Al estimarse parcialmente el recurso, no procede condenar en las costas del mismo a ninguno de los litigantes ( apartado 2 del artículo 398 LEC); acordándose asimismo la devolución del depósito constituido ( apartado 8 de la Disposición adicional 15.ª de la Ley Orgánica del Poder Judicial).

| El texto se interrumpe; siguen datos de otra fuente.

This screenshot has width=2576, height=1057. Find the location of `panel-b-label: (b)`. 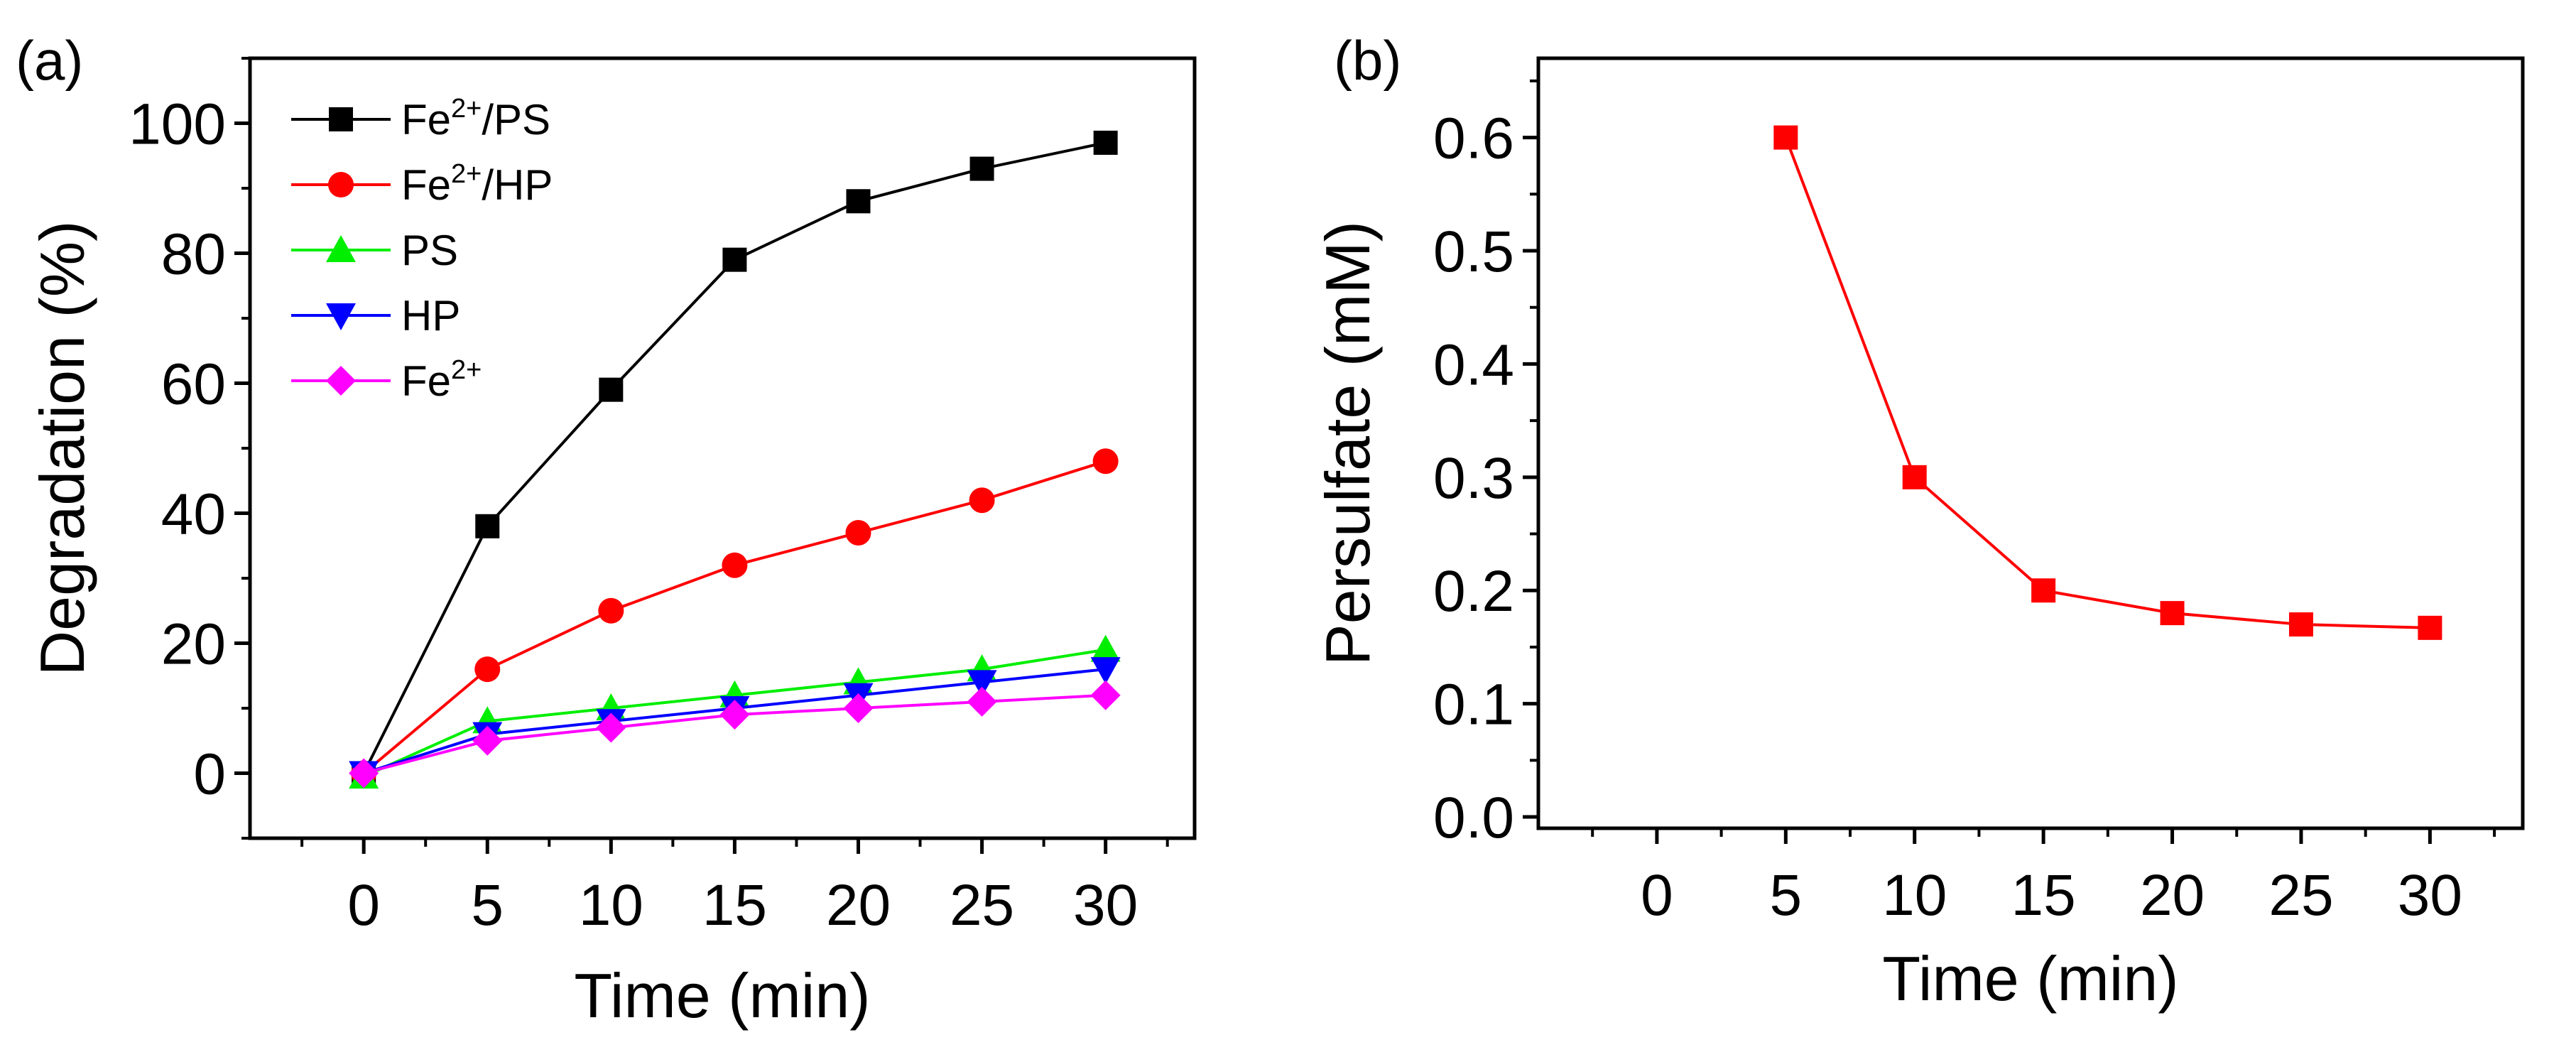

panel-b-label: (b) is located at coordinates (1368, 60).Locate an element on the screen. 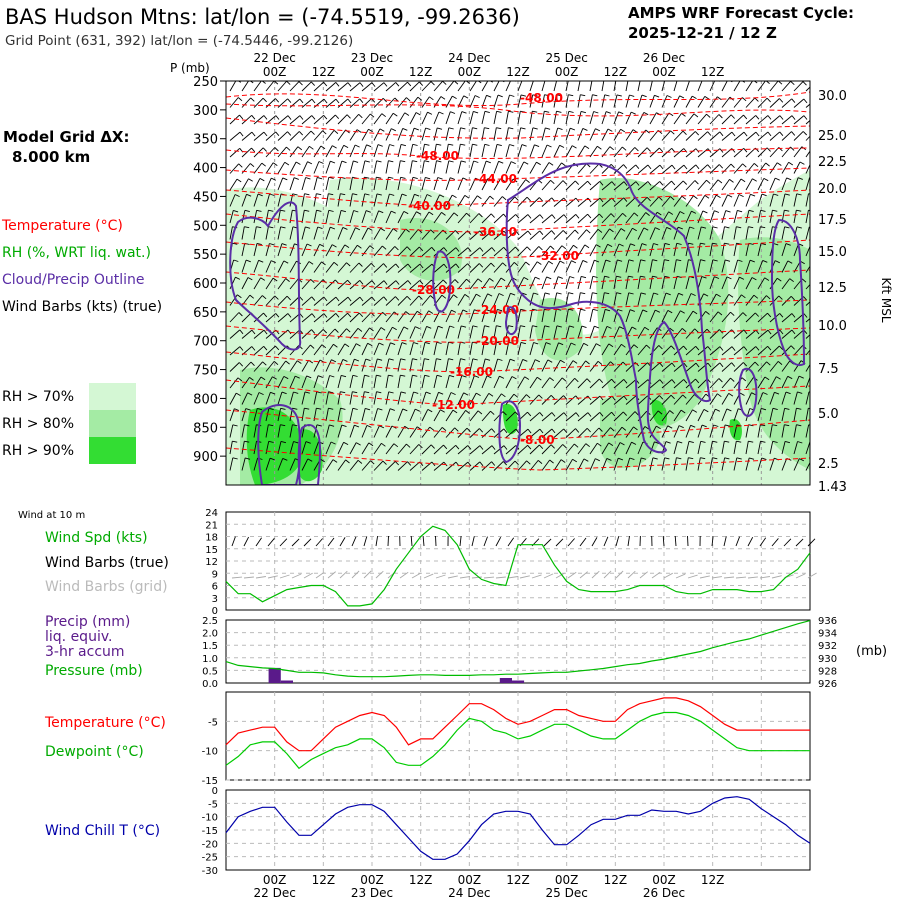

Respecto a las costas correspondientes a la impugnación de la sentencia, al ser desestimada la misma procede condenar a su pago a la impugnante ( apartado 1 del artículo 398 LEC); acordándose asimismo la pérdida del depósito constituido ( apartado 9 de la Disposición adicional 15.ª de la Ley Orgánica del Poder Judicial).
Fallo
1.º) Que estimamos parcialmente el recurso de apelación interpuesto por la representación procesal de CHEMIN DE VIE A&J, S.L., contra la sentencia de 18 de enero de 2023 dictada por el Juzgado de Primera Instancia n.º 2 de Eivissa en las actuaciones de las que procede este rollo, revocando la misma, y en su virtud estimamos parcialmente la demanda interpuesta por CARPINTERÍA GREGORI, S.L., contra CHEMIN DE VIE A&J, S.L., condenando a CHEMIN DE VIE A&J, S.L., a pagar a CARPINTERÍA GREGORI, S.L., la cantidad de 19.456,8 €, más los intereses legales devengados desde la presentación de la petición inicial de proceso monitorio y los del artículo 576 de la Ley de Enjuiciamiento Civil desde la fecha de la sentencia dictada en primera instancia y hasta el completo pago.
Sin imposición a ninguna de las partes de las costas causadas en la primera instancia, ni de las causadas en esta alzada en relación con el recurso de apelación interpuesto.
Procédase a la devolución a la apelante del depósito constituido.
2.º) Que desestimamos la impugnación de la sentencia formulada por la representación procesal de CARPINTERÍA GREGORI, S.L., condenándole al pago de las costas causadas en esta alzada por la impugnación de la sentencia, con pérdida del depósito por ella constituido.
Así por esta nuestra sentencia, definitivamente juzgando en esta instancia, lo pronunciamos, mandamos y firmamos.
No obstante lo anterior, podrán utilizar cualquier otro recurso que estimen oportuno.
Debiéndose acreditar, en virtud de la disposición adicional 15º de la L.O. 1/2009 de 3 de Noviembre, el justificante de la consignación de depósito para recurrir en la cuenta de esta sección quinta de la Audiencia Provincial (0501), debiéndose especificar la clave del tipo de recurso.